▶ [The exercise]
Please rewrite the lines starting at the one containing "The image size is (1000, 416)." and ending at the one containing "tap(966, 71)", replacing "magnifier" with "magnifying glass" and leaving everything else unchanged.

## start Record excerpts

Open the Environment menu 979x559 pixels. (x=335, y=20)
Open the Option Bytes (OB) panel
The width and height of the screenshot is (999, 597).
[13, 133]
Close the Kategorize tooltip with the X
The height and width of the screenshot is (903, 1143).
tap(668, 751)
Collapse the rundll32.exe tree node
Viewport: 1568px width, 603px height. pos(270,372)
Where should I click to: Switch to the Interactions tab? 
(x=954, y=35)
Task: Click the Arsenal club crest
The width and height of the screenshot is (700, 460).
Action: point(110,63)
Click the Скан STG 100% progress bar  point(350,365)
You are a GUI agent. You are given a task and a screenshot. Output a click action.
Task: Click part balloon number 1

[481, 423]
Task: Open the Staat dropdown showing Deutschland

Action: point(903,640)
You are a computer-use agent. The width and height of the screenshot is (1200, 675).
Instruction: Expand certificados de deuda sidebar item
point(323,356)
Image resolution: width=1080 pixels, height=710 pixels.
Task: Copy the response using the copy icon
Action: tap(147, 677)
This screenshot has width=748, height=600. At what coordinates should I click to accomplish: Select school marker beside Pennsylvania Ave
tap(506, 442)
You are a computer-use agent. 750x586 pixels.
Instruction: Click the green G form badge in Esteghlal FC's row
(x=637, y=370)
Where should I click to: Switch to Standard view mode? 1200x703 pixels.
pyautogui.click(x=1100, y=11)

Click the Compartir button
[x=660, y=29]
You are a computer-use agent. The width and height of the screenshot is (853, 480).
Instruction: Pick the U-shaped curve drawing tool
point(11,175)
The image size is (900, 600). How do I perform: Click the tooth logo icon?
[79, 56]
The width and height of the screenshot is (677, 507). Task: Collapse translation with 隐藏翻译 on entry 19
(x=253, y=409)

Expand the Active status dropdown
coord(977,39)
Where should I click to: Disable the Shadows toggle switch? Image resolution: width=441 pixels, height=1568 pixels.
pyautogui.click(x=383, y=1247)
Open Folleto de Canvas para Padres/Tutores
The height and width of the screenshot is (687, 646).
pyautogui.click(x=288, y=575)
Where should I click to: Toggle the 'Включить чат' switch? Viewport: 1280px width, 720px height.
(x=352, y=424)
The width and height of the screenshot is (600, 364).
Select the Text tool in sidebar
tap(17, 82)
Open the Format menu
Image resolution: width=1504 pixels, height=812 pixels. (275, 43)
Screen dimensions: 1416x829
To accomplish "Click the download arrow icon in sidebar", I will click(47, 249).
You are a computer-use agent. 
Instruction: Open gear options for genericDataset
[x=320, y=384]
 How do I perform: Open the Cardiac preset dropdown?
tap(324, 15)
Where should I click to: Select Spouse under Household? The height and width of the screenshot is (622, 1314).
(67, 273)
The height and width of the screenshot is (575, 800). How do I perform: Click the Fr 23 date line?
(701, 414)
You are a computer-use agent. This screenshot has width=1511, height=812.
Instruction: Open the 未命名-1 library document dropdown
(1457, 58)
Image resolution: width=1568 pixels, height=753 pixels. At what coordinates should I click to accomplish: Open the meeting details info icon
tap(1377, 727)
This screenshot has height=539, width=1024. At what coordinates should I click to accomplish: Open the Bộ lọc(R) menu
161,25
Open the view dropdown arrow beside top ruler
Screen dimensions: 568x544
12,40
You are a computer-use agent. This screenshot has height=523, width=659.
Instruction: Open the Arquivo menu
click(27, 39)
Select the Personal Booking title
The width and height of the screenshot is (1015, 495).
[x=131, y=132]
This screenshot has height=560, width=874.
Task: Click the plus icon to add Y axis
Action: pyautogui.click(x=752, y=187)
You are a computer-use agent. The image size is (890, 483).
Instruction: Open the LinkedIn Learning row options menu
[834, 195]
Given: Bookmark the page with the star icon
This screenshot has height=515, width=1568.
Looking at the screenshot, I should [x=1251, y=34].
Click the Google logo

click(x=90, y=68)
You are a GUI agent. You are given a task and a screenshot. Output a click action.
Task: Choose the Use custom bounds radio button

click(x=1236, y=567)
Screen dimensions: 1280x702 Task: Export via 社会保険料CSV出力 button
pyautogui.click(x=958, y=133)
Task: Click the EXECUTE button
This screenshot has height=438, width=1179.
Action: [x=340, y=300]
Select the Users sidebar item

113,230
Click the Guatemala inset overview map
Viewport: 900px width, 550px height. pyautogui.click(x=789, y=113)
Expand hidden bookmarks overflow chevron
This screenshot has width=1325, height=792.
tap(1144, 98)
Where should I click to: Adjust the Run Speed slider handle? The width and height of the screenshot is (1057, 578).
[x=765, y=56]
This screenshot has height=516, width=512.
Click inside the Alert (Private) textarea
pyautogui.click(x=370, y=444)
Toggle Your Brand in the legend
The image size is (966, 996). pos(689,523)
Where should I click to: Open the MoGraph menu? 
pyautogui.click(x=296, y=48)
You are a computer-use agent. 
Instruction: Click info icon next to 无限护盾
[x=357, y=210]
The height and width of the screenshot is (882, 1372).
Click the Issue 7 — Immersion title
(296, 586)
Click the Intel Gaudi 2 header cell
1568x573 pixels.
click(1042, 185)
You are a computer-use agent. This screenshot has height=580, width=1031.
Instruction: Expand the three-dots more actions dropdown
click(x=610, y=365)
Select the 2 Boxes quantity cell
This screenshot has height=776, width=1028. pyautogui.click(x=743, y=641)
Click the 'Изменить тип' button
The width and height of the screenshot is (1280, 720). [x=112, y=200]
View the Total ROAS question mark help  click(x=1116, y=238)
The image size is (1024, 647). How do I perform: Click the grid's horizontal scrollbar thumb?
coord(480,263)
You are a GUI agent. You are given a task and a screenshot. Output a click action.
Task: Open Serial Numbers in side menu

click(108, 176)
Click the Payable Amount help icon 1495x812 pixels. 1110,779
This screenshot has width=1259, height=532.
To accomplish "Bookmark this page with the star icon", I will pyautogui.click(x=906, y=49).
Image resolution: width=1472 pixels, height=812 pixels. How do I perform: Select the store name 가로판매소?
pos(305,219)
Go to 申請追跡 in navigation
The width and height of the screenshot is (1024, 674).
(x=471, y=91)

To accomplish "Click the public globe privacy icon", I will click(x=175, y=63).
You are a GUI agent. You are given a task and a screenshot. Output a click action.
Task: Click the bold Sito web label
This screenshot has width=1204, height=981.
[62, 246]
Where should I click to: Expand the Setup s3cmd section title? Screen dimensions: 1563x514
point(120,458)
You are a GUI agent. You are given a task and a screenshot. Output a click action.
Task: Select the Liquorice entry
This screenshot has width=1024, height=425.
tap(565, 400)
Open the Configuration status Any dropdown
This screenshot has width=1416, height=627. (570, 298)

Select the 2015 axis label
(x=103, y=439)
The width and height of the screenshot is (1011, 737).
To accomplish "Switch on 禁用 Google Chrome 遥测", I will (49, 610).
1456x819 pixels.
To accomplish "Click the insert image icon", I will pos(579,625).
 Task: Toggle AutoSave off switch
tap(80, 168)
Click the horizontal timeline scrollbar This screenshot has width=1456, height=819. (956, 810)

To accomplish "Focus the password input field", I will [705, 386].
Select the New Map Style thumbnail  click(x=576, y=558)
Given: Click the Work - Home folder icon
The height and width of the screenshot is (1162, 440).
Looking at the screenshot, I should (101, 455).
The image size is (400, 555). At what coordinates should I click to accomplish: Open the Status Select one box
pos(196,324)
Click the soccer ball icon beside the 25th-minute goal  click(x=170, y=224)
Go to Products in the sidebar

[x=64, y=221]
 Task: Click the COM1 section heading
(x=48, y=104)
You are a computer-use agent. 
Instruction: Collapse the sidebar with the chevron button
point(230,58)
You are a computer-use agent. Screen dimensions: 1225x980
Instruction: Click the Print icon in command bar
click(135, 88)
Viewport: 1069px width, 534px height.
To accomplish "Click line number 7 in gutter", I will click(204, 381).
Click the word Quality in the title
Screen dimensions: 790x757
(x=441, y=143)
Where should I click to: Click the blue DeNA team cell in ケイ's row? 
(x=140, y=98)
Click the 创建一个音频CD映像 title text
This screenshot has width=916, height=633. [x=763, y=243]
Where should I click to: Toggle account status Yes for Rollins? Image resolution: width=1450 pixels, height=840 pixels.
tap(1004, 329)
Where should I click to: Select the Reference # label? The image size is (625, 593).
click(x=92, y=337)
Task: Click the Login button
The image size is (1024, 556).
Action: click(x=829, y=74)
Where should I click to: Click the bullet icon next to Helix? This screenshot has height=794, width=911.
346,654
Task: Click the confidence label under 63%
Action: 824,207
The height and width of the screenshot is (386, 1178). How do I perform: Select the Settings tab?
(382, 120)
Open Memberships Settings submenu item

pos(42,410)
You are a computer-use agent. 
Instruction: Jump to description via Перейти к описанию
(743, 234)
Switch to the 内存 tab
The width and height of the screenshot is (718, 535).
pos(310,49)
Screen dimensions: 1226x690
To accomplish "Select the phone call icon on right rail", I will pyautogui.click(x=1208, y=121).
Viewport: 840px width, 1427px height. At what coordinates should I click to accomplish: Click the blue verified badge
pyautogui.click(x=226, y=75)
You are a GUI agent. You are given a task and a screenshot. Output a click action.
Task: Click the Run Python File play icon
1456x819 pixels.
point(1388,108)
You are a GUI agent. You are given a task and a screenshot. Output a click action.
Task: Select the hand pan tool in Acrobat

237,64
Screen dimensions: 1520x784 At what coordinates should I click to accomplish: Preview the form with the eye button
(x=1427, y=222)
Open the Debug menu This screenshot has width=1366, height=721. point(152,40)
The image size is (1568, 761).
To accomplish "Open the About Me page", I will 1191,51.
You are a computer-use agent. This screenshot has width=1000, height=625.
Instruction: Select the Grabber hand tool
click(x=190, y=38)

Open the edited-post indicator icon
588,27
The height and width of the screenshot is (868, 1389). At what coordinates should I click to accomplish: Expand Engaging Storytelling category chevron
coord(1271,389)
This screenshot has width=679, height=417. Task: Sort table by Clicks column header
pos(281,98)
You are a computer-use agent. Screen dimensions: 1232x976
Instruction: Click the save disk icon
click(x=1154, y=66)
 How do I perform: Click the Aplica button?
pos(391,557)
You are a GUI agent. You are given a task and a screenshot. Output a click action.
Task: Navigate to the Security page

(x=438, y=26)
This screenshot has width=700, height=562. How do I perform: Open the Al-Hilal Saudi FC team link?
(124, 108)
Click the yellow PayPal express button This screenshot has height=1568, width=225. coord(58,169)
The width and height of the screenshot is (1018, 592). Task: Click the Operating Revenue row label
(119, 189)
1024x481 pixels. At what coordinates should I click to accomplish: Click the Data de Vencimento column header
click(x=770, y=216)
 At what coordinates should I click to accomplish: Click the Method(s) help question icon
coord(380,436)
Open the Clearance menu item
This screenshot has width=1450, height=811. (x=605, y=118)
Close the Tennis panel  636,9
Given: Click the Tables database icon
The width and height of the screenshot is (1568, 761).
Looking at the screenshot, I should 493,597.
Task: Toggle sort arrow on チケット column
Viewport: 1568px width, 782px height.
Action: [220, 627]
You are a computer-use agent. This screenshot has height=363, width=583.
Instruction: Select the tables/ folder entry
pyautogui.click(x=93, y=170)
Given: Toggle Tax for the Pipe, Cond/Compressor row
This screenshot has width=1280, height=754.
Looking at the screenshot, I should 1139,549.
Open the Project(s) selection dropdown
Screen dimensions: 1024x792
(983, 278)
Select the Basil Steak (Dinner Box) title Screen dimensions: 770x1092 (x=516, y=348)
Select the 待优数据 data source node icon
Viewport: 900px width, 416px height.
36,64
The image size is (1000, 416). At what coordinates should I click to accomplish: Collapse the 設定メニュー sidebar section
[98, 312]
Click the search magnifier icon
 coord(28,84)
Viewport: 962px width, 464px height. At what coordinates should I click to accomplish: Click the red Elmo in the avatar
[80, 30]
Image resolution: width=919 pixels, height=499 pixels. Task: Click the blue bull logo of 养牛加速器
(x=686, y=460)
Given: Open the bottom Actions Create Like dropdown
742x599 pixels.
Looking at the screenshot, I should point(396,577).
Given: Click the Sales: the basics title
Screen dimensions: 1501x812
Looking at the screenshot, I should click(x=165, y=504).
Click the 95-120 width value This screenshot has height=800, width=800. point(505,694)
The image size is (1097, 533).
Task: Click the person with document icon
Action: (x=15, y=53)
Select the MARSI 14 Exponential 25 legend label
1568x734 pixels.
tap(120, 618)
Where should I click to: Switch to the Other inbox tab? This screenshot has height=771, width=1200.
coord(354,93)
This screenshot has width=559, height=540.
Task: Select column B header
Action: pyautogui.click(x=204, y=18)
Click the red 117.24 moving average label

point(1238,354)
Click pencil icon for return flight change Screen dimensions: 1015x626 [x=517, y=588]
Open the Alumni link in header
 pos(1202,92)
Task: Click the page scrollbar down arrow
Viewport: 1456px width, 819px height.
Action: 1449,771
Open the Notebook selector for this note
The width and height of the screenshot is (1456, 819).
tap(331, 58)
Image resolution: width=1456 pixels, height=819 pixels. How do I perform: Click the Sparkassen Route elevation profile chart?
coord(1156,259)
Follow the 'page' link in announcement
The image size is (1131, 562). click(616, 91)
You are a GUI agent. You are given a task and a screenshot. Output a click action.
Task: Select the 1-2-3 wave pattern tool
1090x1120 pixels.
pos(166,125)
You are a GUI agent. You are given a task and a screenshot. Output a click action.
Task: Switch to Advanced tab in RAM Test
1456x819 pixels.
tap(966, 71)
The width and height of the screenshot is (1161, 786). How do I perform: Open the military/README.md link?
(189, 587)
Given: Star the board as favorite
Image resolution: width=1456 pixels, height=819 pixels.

## end Record excerpts

▶ [Solution to this task]
The image size is (1000, 416). At what coordinates should I click to accomplish: Collapse the 設定メニュー sidebar section
[98, 312]
Click the search magnifying glass icon
 coord(28,84)
Viewport: 962px width, 464px height. At what coordinates should I click to accomplish: Click the red Elmo in the avatar
[80, 30]
Image resolution: width=919 pixels, height=499 pixels. Task: Click the blue bull logo of 养牛加速器
(x=686, y=460)
Given: Open the bottom Actions Create Like dropdown
742x599 pixels.
Looking at the screenshot, I should point(396,577).
Given: Click the Sales: the basics title
Screen dimensions: 1501x812
Looking at the screenshot, I should click(x=165, y=504).
Click the 95-120 width value This screenshot has height=800, width=800. point(505,694)
The image size is (1097, 533).
Task: Click the person with document icon
Action: (x=15, y=53)
Select the MARSI 14 Exponential 25 legend label
1568x734 pixels.
tap(120, 618)
Where should I click to: Switch to the Other inbox tab? This screenshot has height=771, width=1200.
coord(354,93)
This screenshot has width=559, height=540.
Task: Select column B header
Action: pyautogui.click(x=204, y=18)
Click the red 117.24 moving average label

point(1238,354)
Click pencil icon for return flight change Screen dimensions: 1015x626 [x=517, y=588]
Open the Alumni link in header
 pos(1202,92)
Task: Click the page scrollbar down arrow
Viewport: 1456px width, 819px height.
Action: 1449,771
Open the Notebook selector for this note
The width and height of the screenshot is (1456, 819).
tap(331, 58)
Image resolution: width=1456 pixels, height=819 pixels. How do I perform: Click the Sparkassen Route elevation profile chart?
coord(1156,259)
Follow the 'page' link in announcement
The image size is (1131, 562). click(616, 91)
You are a GUI agent. You are given a task and a screenshot. Output a click action.
Task: Select the 1-2-3 wave pattern tool
1090x1120 pixels.
pos(166,125)
You are a GUI agent. You are given a task and a screenshot. Output a click action.
Task: Switch to Advanced tab in RAM Test
1456x819 pixels.
tap(966, 71)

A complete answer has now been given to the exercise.